Julio Aguirre está a punto de emprender su última travesía al puerto de Boston a bordo del Bellaguarda. Después de ello, tendría su correspondiente permiso y, cuando se reincorporase, lo haría en un nuevo destino, como es habitual. Y, puestos a hacer, piensa pedir el mando del Halcón Peregrino. De hecho, este relevo ya quería haberlo realizado en ese buque, pero su petición había quedado por detrás del veterano Arístegui, que estaba a punto de jubilarse, y a él le habían asignado el Bellaguarda. Aún cuando es más moderno y mejor que el Halcón, éste tiene solera y comodidad, pese a que ya le consta que le falta poco para el desguace.
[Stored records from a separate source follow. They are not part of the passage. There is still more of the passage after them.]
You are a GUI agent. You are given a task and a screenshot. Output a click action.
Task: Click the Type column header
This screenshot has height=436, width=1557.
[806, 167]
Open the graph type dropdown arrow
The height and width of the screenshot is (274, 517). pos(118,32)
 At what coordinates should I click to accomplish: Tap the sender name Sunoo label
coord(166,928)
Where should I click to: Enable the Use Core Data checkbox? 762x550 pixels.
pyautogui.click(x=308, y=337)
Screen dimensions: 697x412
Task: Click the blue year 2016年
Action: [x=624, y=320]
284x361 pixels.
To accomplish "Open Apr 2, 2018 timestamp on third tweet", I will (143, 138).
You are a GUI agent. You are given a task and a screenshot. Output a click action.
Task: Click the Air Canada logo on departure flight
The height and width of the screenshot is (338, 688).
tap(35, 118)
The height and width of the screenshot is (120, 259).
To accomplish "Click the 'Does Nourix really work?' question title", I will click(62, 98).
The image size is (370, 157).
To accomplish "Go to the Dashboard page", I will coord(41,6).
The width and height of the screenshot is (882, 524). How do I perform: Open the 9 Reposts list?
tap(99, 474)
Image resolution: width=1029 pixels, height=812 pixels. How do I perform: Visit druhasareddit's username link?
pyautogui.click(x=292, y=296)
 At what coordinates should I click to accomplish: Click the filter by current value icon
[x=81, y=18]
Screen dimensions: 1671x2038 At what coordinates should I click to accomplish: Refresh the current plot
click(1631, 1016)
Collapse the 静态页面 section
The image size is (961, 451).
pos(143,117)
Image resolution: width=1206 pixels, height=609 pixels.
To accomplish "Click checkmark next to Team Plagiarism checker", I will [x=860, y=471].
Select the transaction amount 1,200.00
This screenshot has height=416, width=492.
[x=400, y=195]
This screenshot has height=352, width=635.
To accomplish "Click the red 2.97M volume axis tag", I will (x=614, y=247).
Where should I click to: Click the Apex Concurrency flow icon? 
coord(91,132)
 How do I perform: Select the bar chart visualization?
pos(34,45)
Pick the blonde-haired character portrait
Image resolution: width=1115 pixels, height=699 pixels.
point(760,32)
Tiene muy buenos recuerdos en ese buque, que había podido capitanear en varias ocasiones, y con algunos de sus tripulantes, y quiere despedirse de todo ello antes que lo retiren al astillero. Los oficiales rotan por los barcos de la compañía con cada relevo, y es difícil coincidir con miembros de tripulaciones de mandos anteriores. Julio sabe que algunos antiguos compañeros y amigos aún están en el Halcón Peregrino y ello constitye otra buena razón para desear su mando.
Poco sabe Julio que ese próximo relevo nunca se va a producir como él planea y que, en aquellos vericuetos de la vida, el destino le había desviado de un camino que le hubiese llevado a la muerte. Julio aún no sabe que ha vuelto a nacer.